Stay of proceedings.

 

[22] The next issue is to determine whether or not there should be a stay of the Court proceedings. The process is stated to be optional as far as the Notice of Dispute is concerned but that is a pre-condition of mandatory adjudication as clause 12, which is the governing clause, provides that any dispute or difference ‘shall’ be referred to adjudication.

 

[23] The burden falls on the plaintiffs who have resorted to legal proceedings to establish that there should not be a stay for the dispute to proceed under the adjudication agreement. In DGT Steel the Court ordered a stay on two grounds. The first ground was failure to comply with the TCC pre-action protocol which requires face-to-face without prejudice meetings between the parties.

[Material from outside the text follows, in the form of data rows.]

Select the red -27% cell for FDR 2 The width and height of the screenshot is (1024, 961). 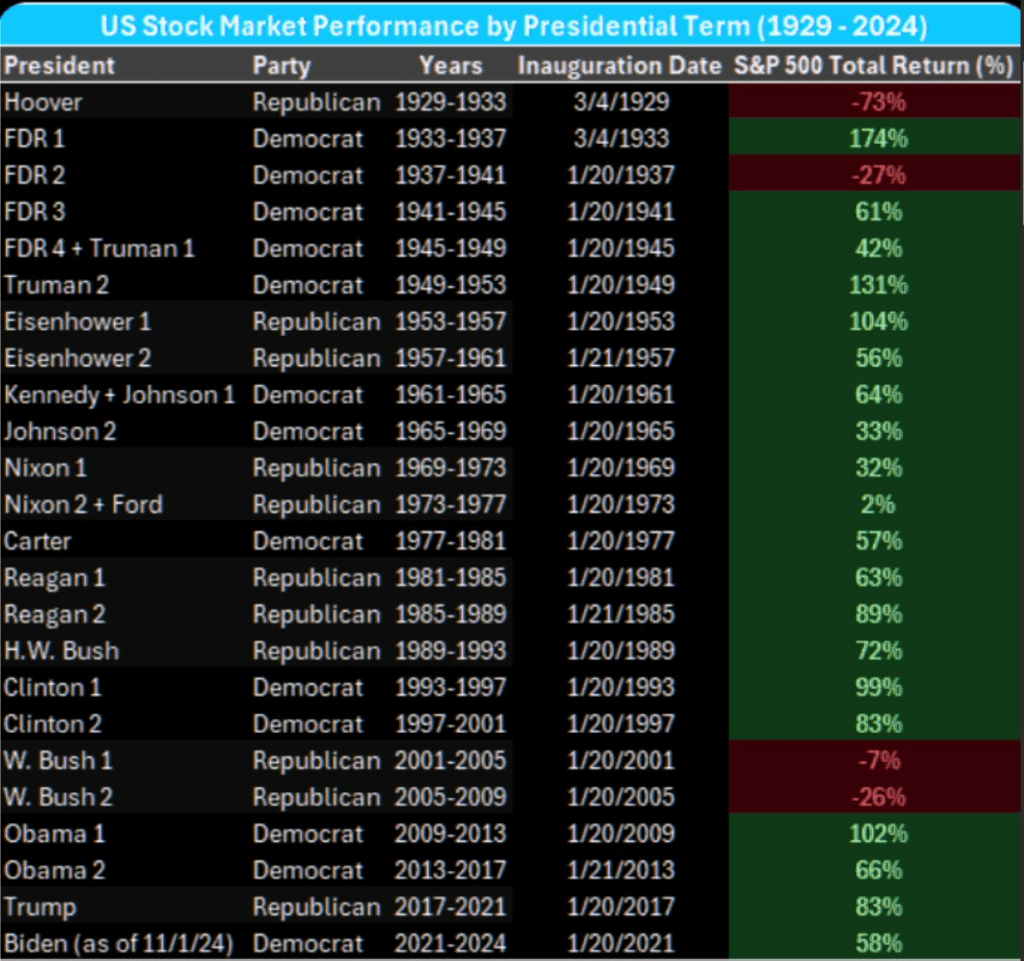pos(873,174)
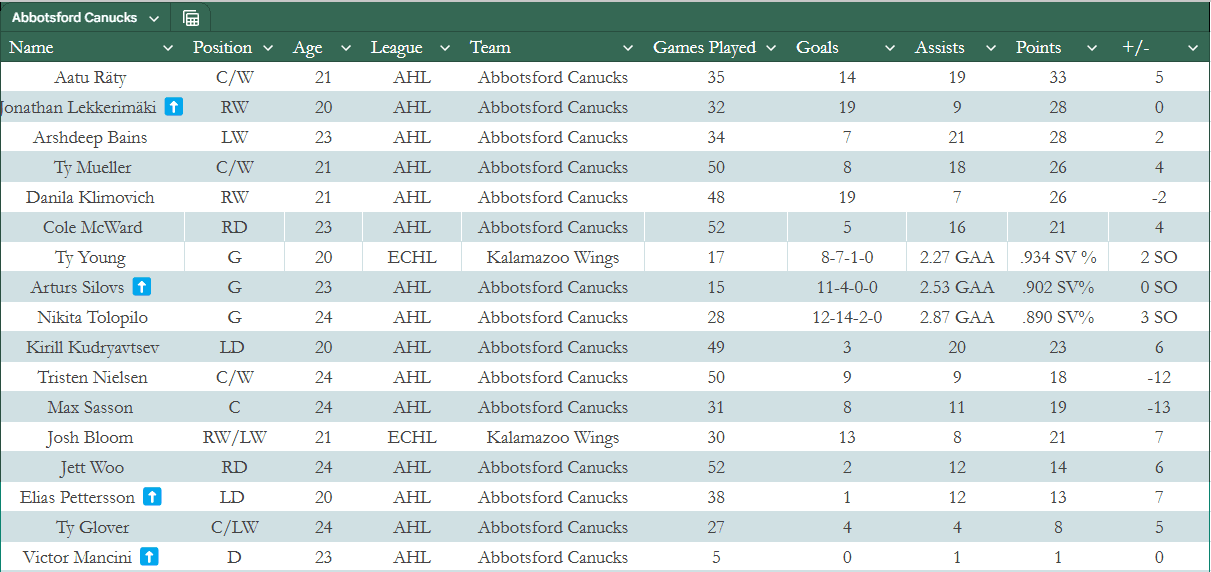
Task: Select the Aatu Räty name cell
Action: point(90,77)
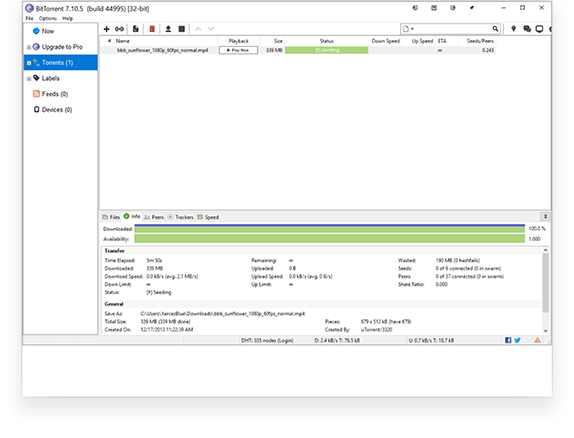
Task: Open the chat bubbles icon in toolbar
Action: coord(527,29)
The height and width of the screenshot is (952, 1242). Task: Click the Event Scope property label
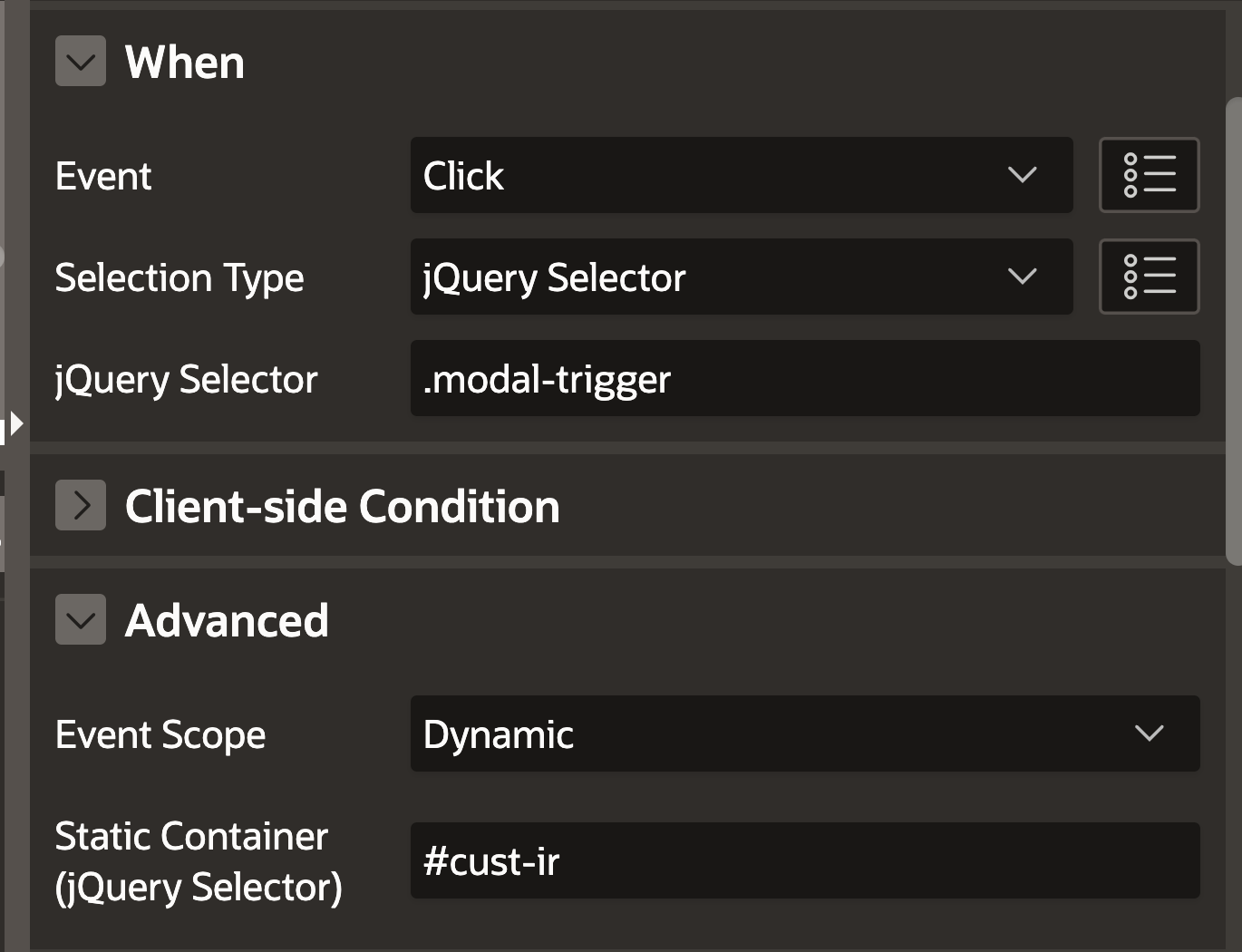(160, 734)
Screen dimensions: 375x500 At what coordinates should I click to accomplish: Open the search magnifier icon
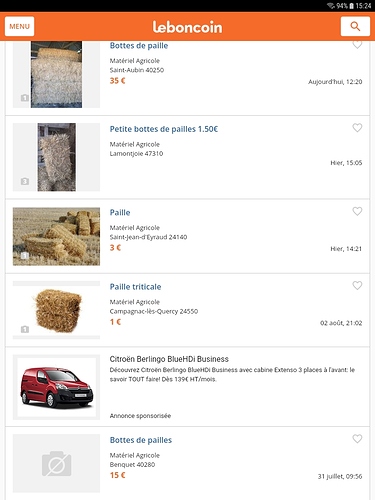[x=355, y=26]
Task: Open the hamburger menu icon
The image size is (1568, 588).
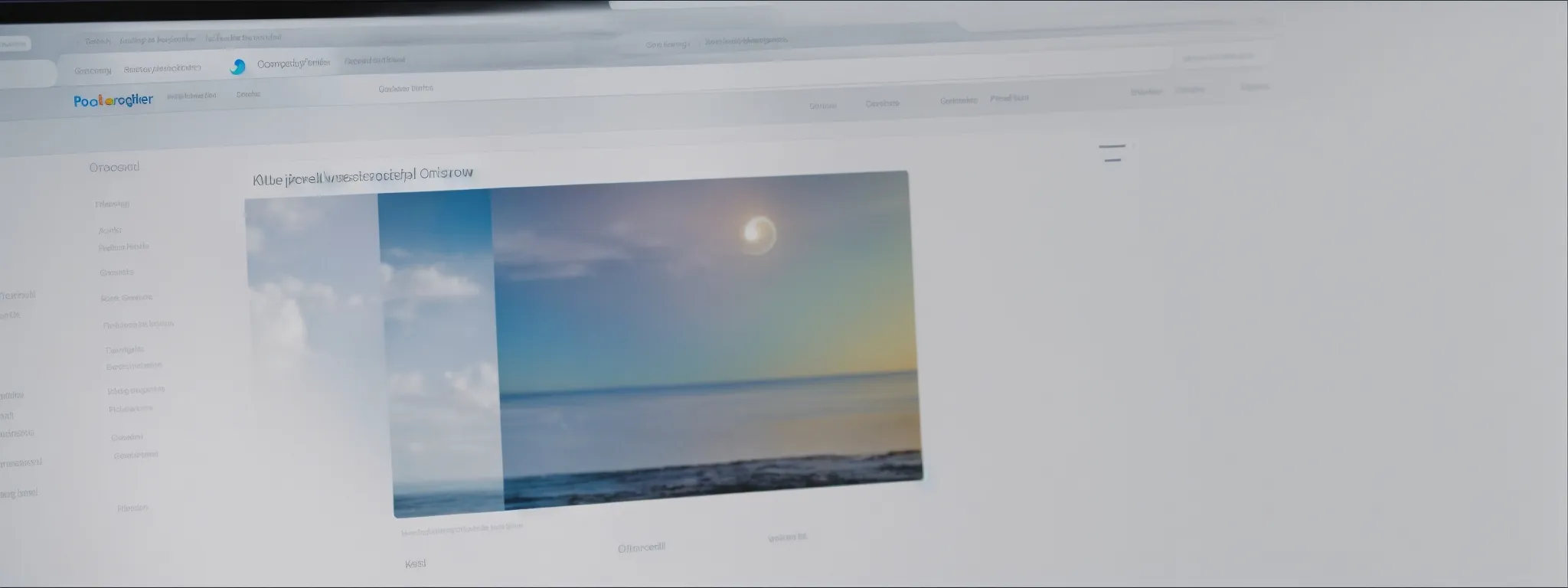Action: pyautogui.click(x=1112, y=152)
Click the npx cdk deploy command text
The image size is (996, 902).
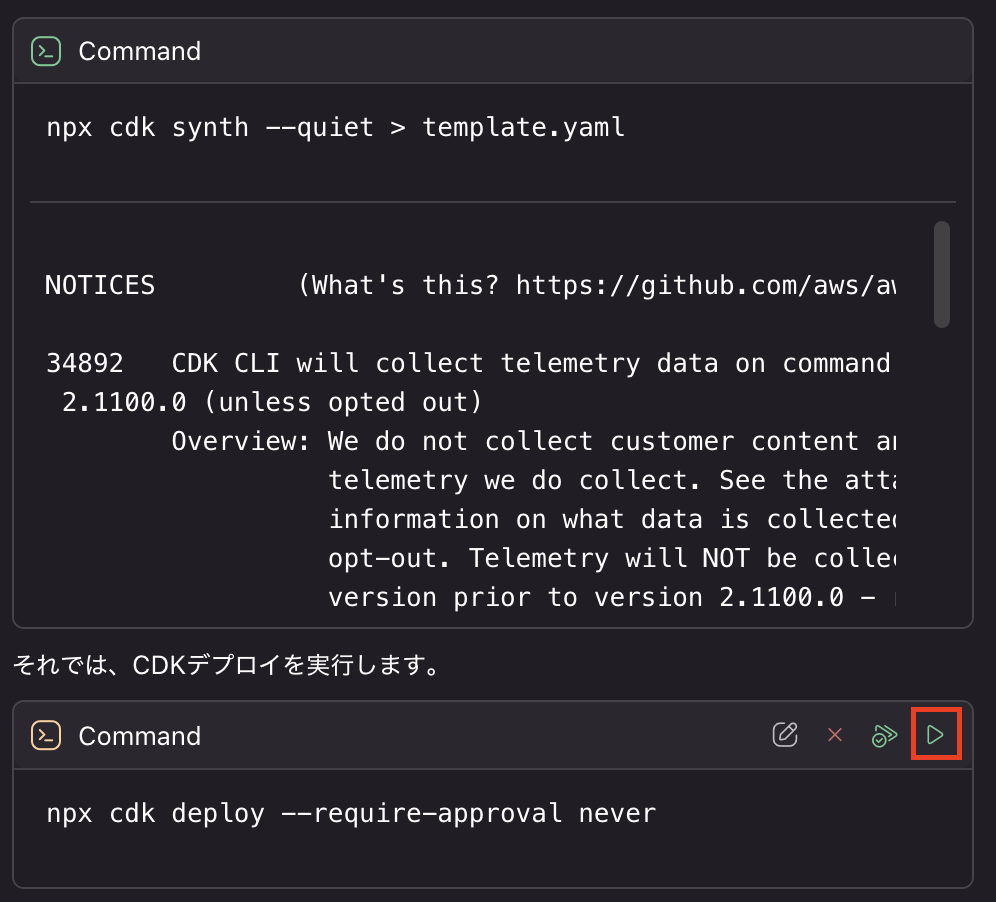pos(351,813)
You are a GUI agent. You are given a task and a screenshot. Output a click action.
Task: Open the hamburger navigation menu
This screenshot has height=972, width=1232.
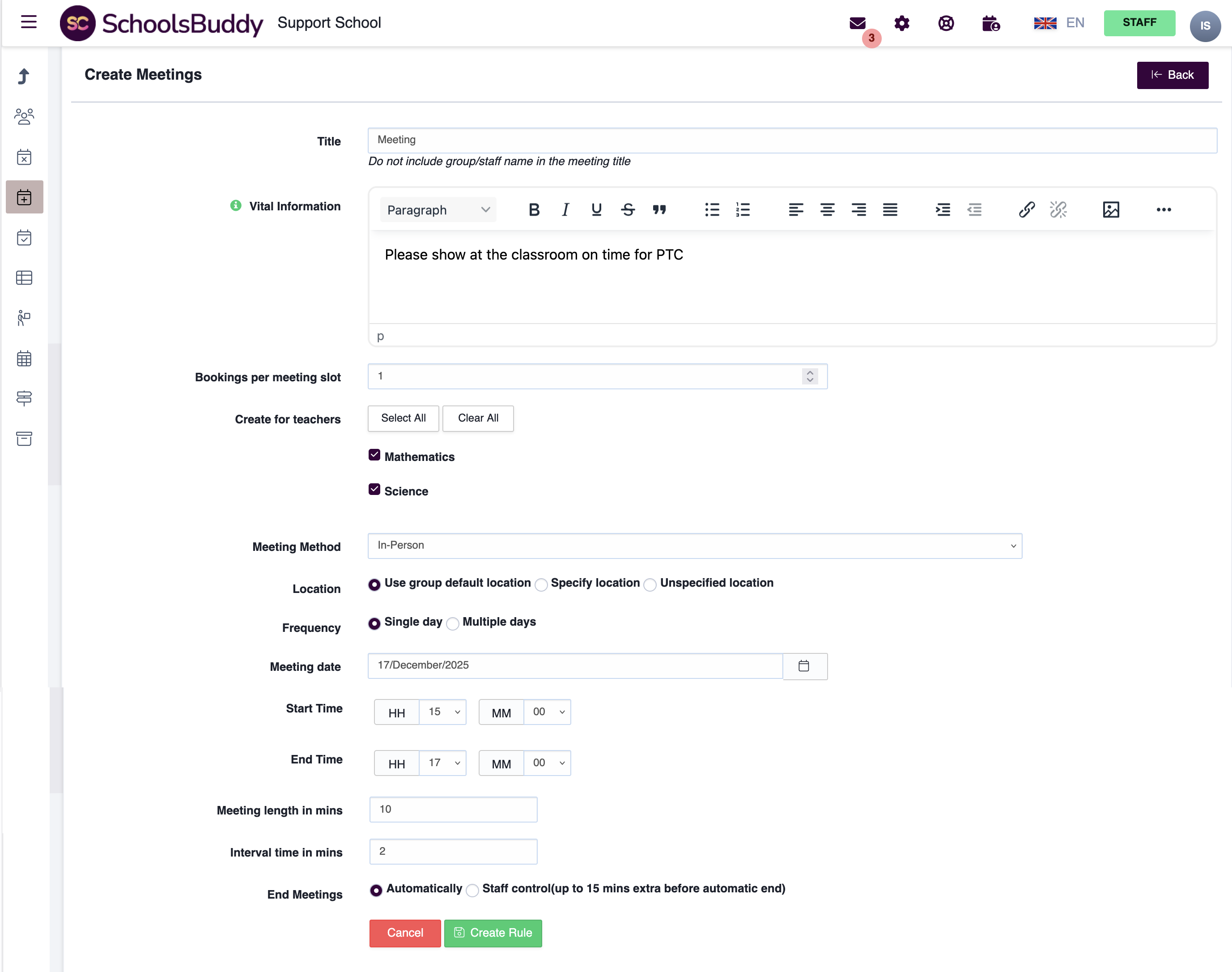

Even if there had been no adjudication agreement the Judge would have ordered a stay of the proceedings pending compliance with the pre-action protocol. The second ground was the suitability of the alternative tribunal. The dispute concerned a final account in a construction dispute and a construction professional, in particular an experienced quantity surveyor, was considered a better tribunal for such a dispute, at least in the first instance, than a Judge.

 

[24] Neither of the above considerations arises in the present case. However the plaintiffs have listed a number of matters on which they rely to avoid a stay of these proceedings. There are two particular factors to which I draw attention. The first is that if the plaintiffs’ submission in respect of the pre-financial close fees is correct then this element of the claim is not subject to the consultancy agreement and cannot be stayed. Parallel adjudication and litigation would therefore arise and would merely serve to increase costs resulting in wasted time and be contrary to the interests of justice. The issue as to the whether or not the consultancy agreement covers both parts of the fees was originally to be a preliminary issue in these proceedings but did not proceed. At the moment it is an issue that has not been decided and therefore the possible outcome is that there would be a split between two different tribunals deciding the fees due at the two different stages.

 

[25] The second matter is that the plaintiffs claim for fees has been outstanding for a very considerable time. The claim was summarised in a letter on 8 June 2010 and was disputed at that time by the defendant but no reference was made to adjudication. The Writ of Summons was issued in May 2011 and the defendant has not invoked the dispute resolution procedure either in respect of the plaintiffs’ claim for fees or its own claim for damages. The absence of any attempt to refer to adjudication during the period since the claim arose is a ground on which the matter should not be stayed.

 

[26] On the two grounds referred to above I am persuaded that there should not be a stay for adjudication. I refuse the application.